In 2002, syndicated columnist Maggie Gallagher repeatedly defended President Bush's push for a $300 million initiative encouraging marriage as a way of strengthening families.What did Gallagher have to say?
"The Bush marriage initiative would emphasize the importance of marriage to poor couples" and "educate teens on the value of delaying childbearing until marriage," she wrote in National Review Online, for example, adding that this could "carry big payoffs down the road for taxpayers and children."
But Gallagher failed to mention that she had a $21,500 contract with the Department of Health and Human Services to help promote the president's proposal. Her work under the contract, which ran from January through October 2002, included drafting a magazine article for the HHS official overseeing the initiative, writing brochures for the program and conducting a briefing for department officials.
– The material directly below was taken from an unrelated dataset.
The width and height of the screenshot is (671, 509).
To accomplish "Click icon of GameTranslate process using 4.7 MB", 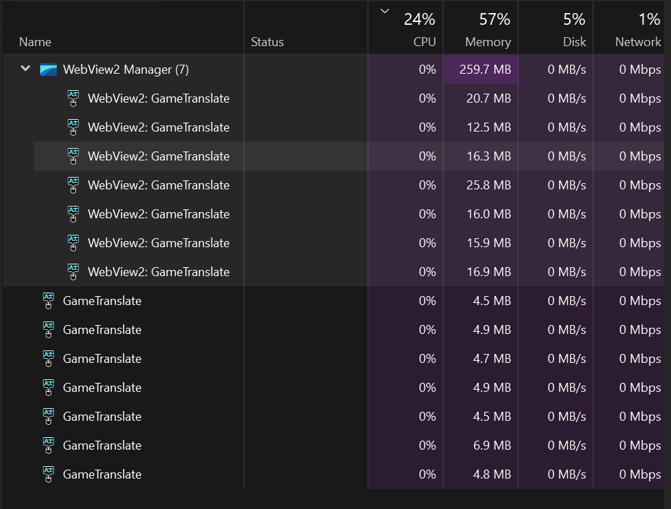I will coord(48,359).
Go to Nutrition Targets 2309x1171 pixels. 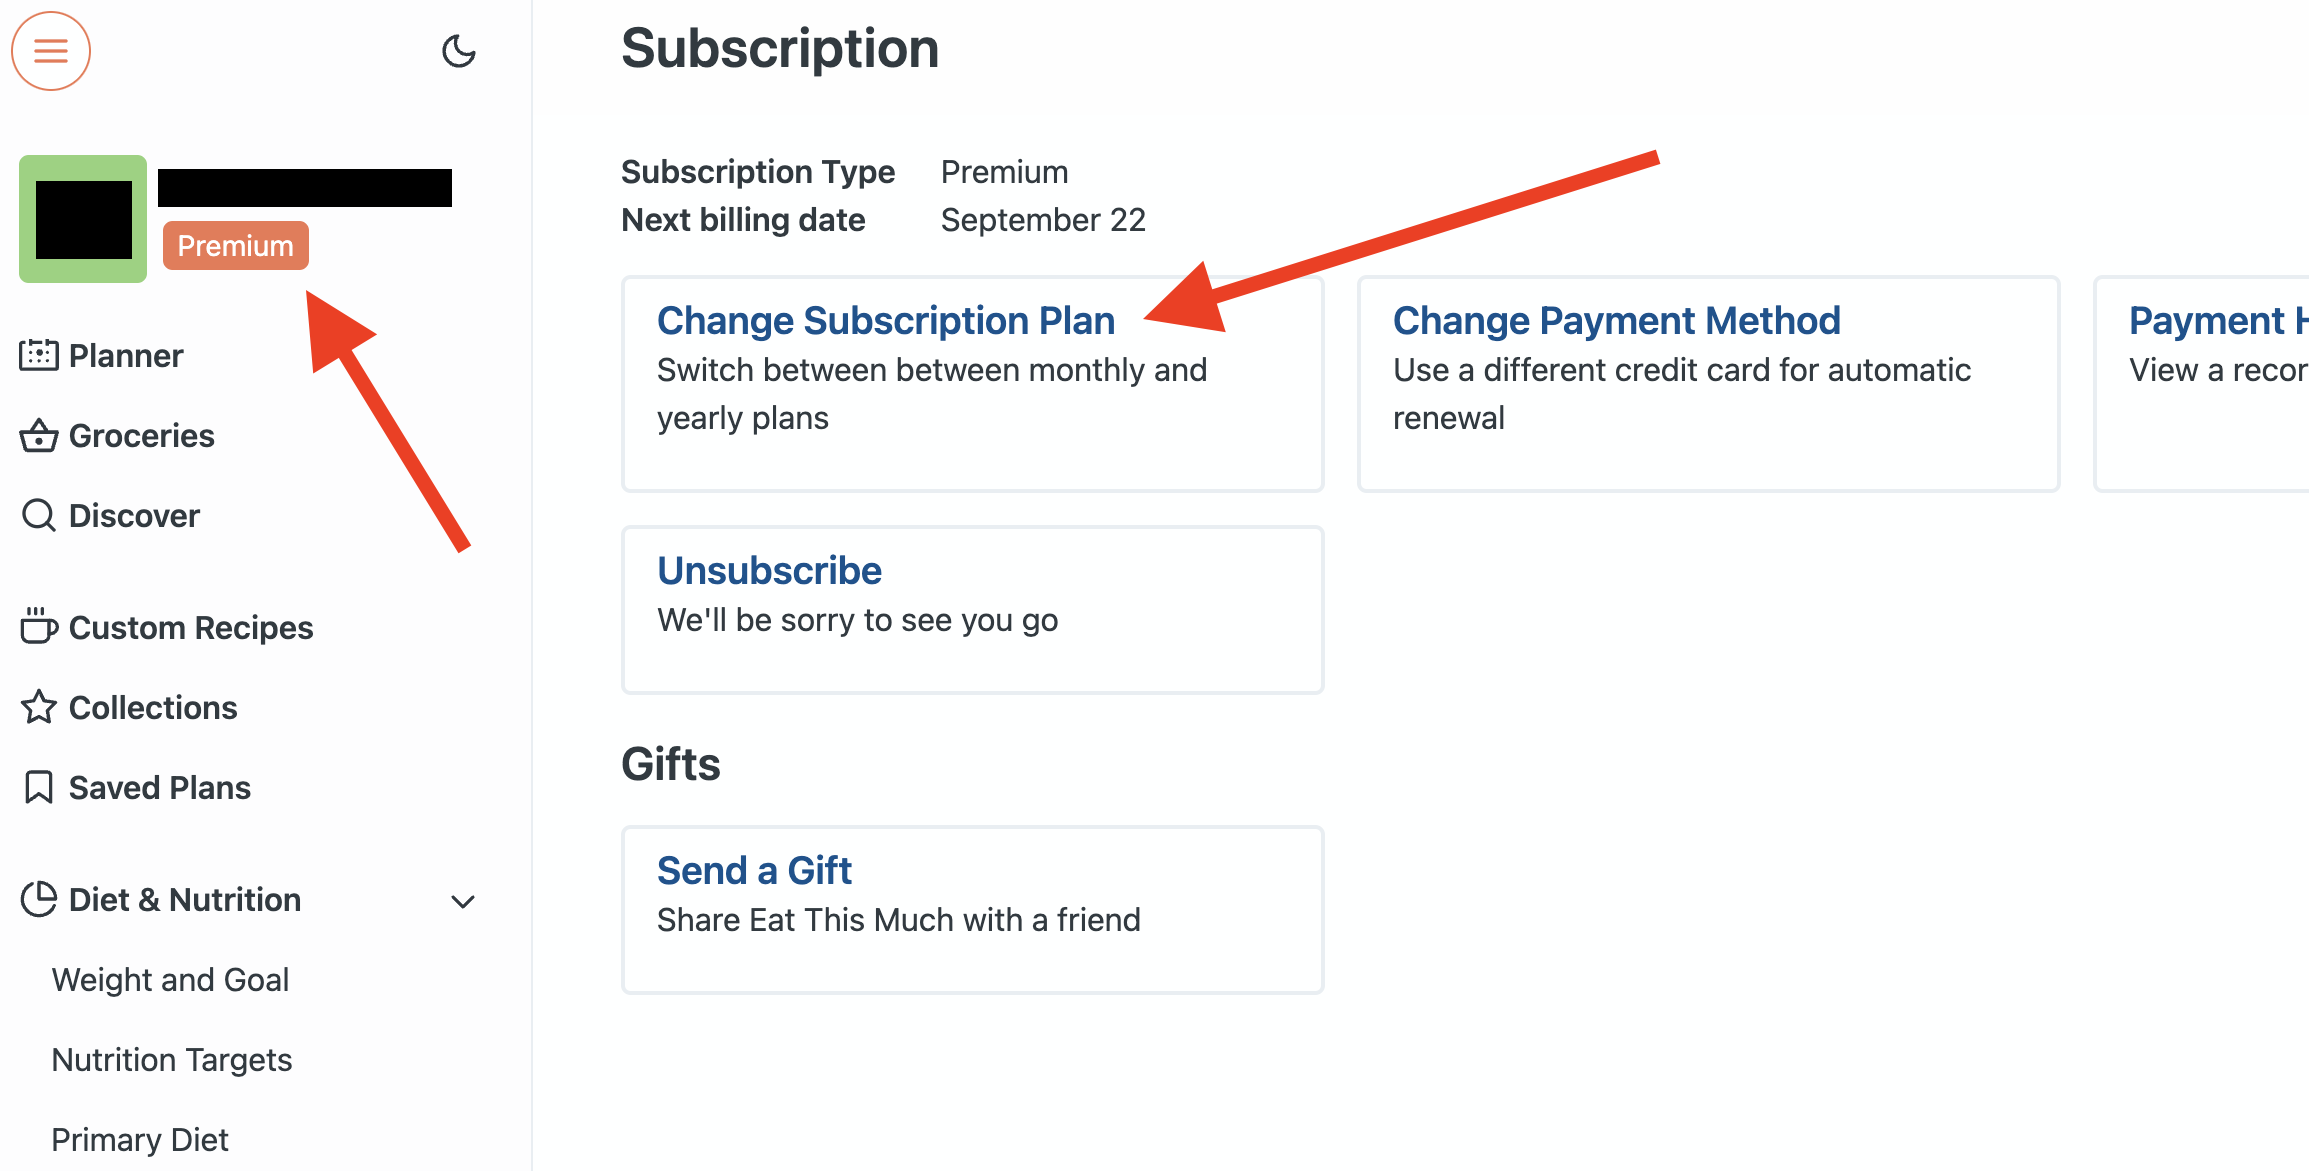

In the interview, Gallagher said her situation was "not really anything near" the recent controversy involving conservative commentator Armstrong Williams. Earlier this month Williams apologized for not disclosing a $241,000 contract with the Education Department, awarded through the Ketchum public relations firm, to promote Bush's No Child Left Behind law through advertising on his cable TV and syndicated radio shows and other efforts.So, it was "not really anything near" the recent controversy involving conservative commentator Armstrong Williams. In a sense I agree with her, since she was preaching to the already converted and everyone else saw her as the wingnut twit she is. I'm sure we are going to find that many more pundits were on the administration's payroll. My suggestion is that rather than a Secretary of Propaganda it should be called what it is, the Secretary of Corrective Thought.
Gallagher received an additional $20,000 from the Bush administration in 2002 and 2003 for writing a report, titled "Can Government Strengthen Marriage?", for a private organization called the National Fatherhood Initiative. That report, published last year, was funded by a Justice Department grant, said NFI spokesman Vincent DiCaro. Gallagher said she was "aware vaguely" that her work was federally funded.
Update
Joe Gandelman makes an excellent point, this was just plain stupid.
Didn't it ever occur to those folks in the adminstration that if they paid money to people who comment on their policies, even if the commentators are SINCERE the payments would sandbag the validity of their comments if ever the news got out? Apparently there wasn't much heavy thinking on the part of the admininistration as well.